Tuesday, April 5, 2011

Elementary School Part 1

Because there is little time to give to this kind of thing, I'm posting brief pieces of my autobiography at a time for you to read.  Any comments are welcome.  Today I'm starting with some memories of elementary school days.
Here goes:

Elementary School Grades 1-4

            School recesses introduced me to delights of all kinds, some discomfort, and more discipline surprises.  The front yard of our first-through-fourth-grade school, was good old dirt and gravel.  It was perfect for using a stick to outline the rooms of our houses in which we played together.  One would be the mother, one the father, the others would be the children.  Being a parent allowed me to order everyone about, and although I seldom played that role, I could enjoy it when it was my turn.  Part of “keeping house” was to get a small branch from an evergreen bush and sweep the dirt until there were no rocks showing.  I remember having a sense of determination and delight in whipping that little broom back and forth over the outlined space until another game was announced by one of the more dominant girls.

            We might play hide and seek, or “Mother may I?”, or even jacks with its onesies, twosies, and so on.  But the most fun was playing cowboys and horses.  All the girls wore dresses to school, and each dress had a tie belt in the back.  When untied, these belts, one on either side of the dress, made perfect reins, and each boy would select a girl, grab her sashes and boy and girl would race through the grass at the back of the school yelling at the top of their lungs. Larry Taylor, my cursing instructor, and I were always Roy Rogers and Trigger. It was exhilarating to gallop and prance and race for all we were worth.  However, when I arrived home with one or the other piece of belt in my hand, my frazzled mother, home with a baby and toddler, would heave a sigh of disgust and let me hear about my lack of respect for the clothes on my back. 
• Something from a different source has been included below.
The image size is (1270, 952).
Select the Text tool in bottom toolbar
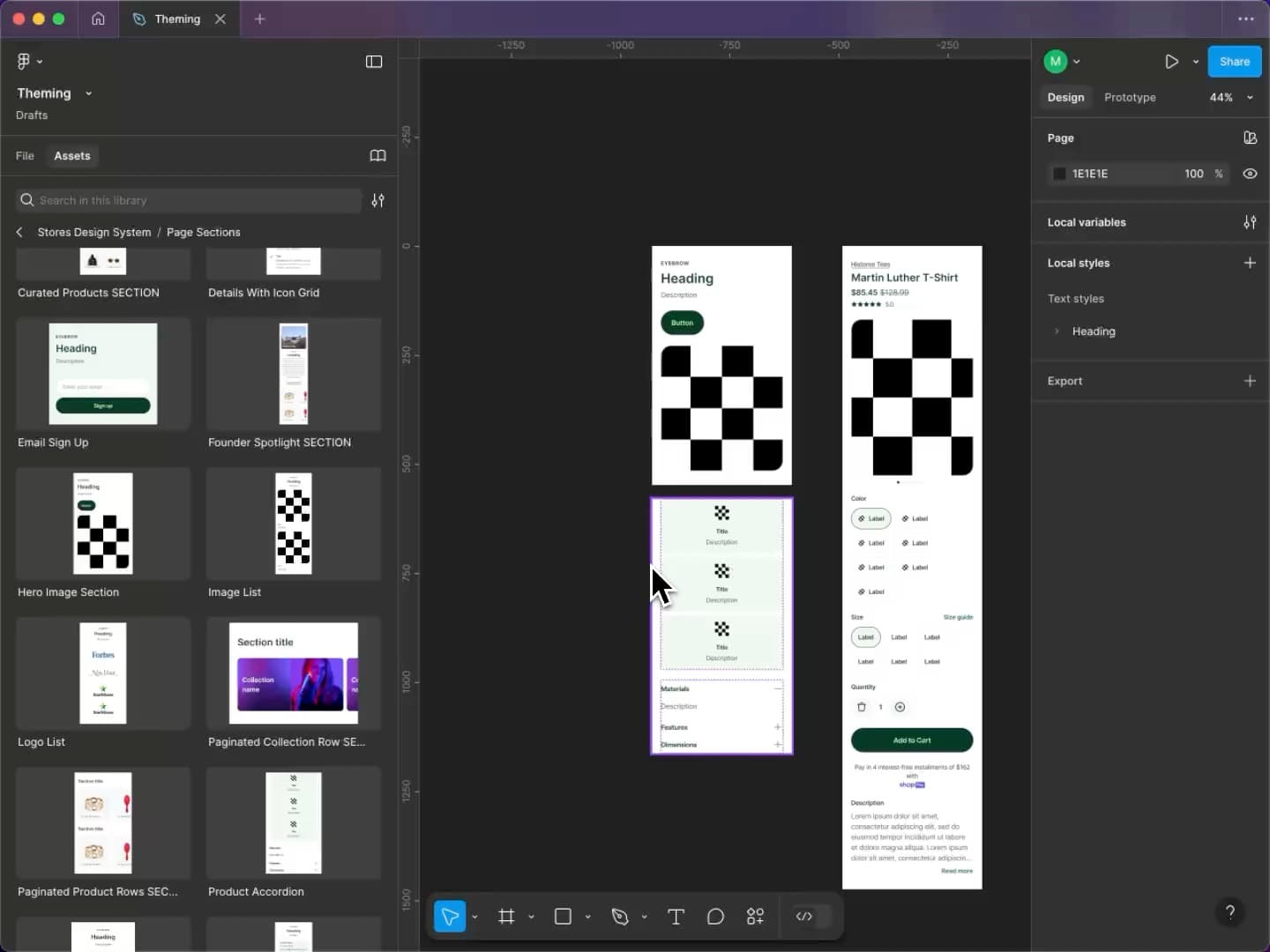pos(676,917)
            During one particularly heated game of hide and seek, I went charging up the school stairs to the “free” wall, and for some reason collided head on with it and knocked myself out.  I woke up in the time-out room with a woman pressing a cold, dinner-knife blade against the great lump on my forehead, which of course did nothing to help, but only intensified my pain.  I can only assume she thought the coldness would help reduce the swelling.  Perhaps this was the beginning of my disillusionment with institutions.  Of course I heard about my stupid behavior when I got home, “What were you thinking?”, a really intelligent question that parents are prone to ask.

            “Mother may I?” was a common game, a must in which to participate, but Susan, the very tall girl in my class, one most likely to take the lead,  could pack a whollop that made you think twice about playing.  There was a landing outside the side door of the school with stairs up to it and back down.  Susan would stand on the landing, and each of us would line up at the bottom of the stairs.  Susan would give directives, such as “Hop on one foot.”  The next victim would perform the stated function, and if she remembered first to say, “Mother may I?” Susan would command her to the landing with “You’re my child, get home!” land a painful spank to the rear, the girl ran disappearing quickly down the other side returning to the end of the line for another go at it.  If the expected words were not uttered, the shamed fool was sent around to the back of the line without the spank.  Who was the real fool?